* [DATA TO USE]
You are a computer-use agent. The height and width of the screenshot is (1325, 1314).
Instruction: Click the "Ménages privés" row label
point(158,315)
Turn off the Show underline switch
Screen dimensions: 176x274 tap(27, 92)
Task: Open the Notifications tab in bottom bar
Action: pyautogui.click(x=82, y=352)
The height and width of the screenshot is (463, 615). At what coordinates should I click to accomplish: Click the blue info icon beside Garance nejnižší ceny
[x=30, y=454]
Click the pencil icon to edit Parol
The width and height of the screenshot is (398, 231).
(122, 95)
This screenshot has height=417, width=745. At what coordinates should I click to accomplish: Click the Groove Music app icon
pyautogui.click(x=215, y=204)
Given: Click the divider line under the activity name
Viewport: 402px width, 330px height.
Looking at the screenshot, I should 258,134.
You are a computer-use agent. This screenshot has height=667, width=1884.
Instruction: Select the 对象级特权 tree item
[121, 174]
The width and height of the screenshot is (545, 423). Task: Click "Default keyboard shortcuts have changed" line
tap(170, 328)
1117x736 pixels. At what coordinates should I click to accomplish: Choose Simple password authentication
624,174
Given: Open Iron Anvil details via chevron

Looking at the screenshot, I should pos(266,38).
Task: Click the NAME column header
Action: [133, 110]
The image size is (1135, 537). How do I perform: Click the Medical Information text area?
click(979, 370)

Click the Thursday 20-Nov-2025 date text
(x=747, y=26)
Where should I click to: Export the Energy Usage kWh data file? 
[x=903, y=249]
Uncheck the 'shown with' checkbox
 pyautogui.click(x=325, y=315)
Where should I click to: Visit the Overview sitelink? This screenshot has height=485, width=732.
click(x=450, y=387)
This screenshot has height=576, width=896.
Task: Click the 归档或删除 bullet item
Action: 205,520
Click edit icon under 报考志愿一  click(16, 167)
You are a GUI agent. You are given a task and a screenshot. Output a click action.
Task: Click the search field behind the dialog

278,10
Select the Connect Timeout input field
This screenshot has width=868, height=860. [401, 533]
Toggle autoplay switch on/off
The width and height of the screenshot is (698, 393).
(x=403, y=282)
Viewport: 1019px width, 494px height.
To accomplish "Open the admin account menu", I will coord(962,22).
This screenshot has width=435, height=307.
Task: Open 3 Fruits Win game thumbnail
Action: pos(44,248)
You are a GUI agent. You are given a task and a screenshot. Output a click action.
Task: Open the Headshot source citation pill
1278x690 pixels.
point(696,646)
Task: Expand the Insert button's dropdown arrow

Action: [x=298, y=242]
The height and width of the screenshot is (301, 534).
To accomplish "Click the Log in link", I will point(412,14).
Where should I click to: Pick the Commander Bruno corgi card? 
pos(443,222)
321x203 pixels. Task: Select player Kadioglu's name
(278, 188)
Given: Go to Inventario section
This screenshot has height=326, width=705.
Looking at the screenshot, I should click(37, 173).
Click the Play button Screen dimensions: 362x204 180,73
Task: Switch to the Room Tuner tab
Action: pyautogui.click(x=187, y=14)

* [TASK DESCRIPTION] Type out all of the material again, word for word.

* [ANSWER TO THIS PROBLEM]
You are a computer-use agent. The height and width of the screenshot is (1325, 1314).
Instruction: Click the "Ménages privés" row label
point(158,315)
Turn off the Show underline switch
Screen dimensions: 176x274 tap(27, 92)
Task: Open the Notifications tab in bottom bar
Action: pyautogui.click(x=82, y=352)
The height and width of the screenshot is (463, 615). At what coordinates should I click to accomplish: Click the blue info icon beside Garance nejnižší ceny
[x=30, y=454]
Click the pencil icon to edit Parol
The width and height of the screenshot is (398, 231).
(122, 95)
This screenshot has height=417, width=745. At what coordinates should I click to accomplish: Click the Groove Music app icon
pyautogui.click(x=215, y=204)
Given: Click the divider line under the activity name
Viewport: 402px width, 330px height.
Looking at the screenshot, I should 258,134.
You are a computer-use agent. This screenshot has height=667, width=1884.
Instruction: Select the 对象级特权 tree item
[121, 174]
The width and height of the screenshot is (545, 423). Task: Click "Default keyboard shortcuts have changed" line
tap(170, 328)
1117x736 pixels. At what coordinates should I click to accomplish: Choose Simple password authentication
624,174
Given: Open Iron Anvil details via chevron

Looking at the screenshot, I should pos(266,38).
Task: Click the NAME column header
Action: [133, 110]
The image size is (1135, 537). How do I perform: Click the Medical Information text area?
click(979, 370)

Click the Thursday 20-Nov-2025 date text
(x=747, y=26)
Where should I click to: Export the Energy Usage kWh data file? 
[x=903, y=249]
Uncheck the 'shown with' checkbox
 pyautogui.click(x=325, y=315)
Where should I click to: Visit the Overview sitelink? This screenshot has height=485, width=732.
click(x=450, y=387)
This screenshot has height=576, width=896.
Task: Click the 归档或删除 bullet item
Action: 205,520
Click edit icon under 报考志愿一  click(16, 167)
You are a GUI agent. You are given a task and a screenshot. Output a click action.
Task: Click the search field behind the dialog

278,10
Select the Connect Timeout input field
This screenshot has width=868, height=860. [401, 533]
Toggle autoplay switch on/off
The width and height of the screenshot is (698, 393).
(x=403, y=282)
Viewport: 1019px width, 494px height.
To accomplish "Open the admin account menu", I will coord(962,22).
This screenshot has width=435, height=307.
Task: Open 3 Fruits Win game thumbnail
Action: pos(44,248)
You are a GUI agent. You are given a task and a screenshot. Output a click action.
Task: Open the Headshot source citation pill
1278x690 pixels.
point(696,646)
Task: Expand the Insert button's dropdown arrow

Action: [x=298, y=242]
The height and width of the screenshot is (301, 534).
To accomplish "Click the Log in link", I will point(412,14).
Where should I click to: Pick the Commander Bruno corgi card? 
pos(443,222)
321x203 pixels. Task: Select player Kadioglu's name
(278, 188)
Given: Go to Inventario section
This screenshot has height=326, width=705.
Looking at the screenshot, I should click(37, 173).
Click the Play button Screen dimensions: 362x204 180,73
Task: Switch to the Room Tuner tab
Action: pyautogui.click(x=187, y=14)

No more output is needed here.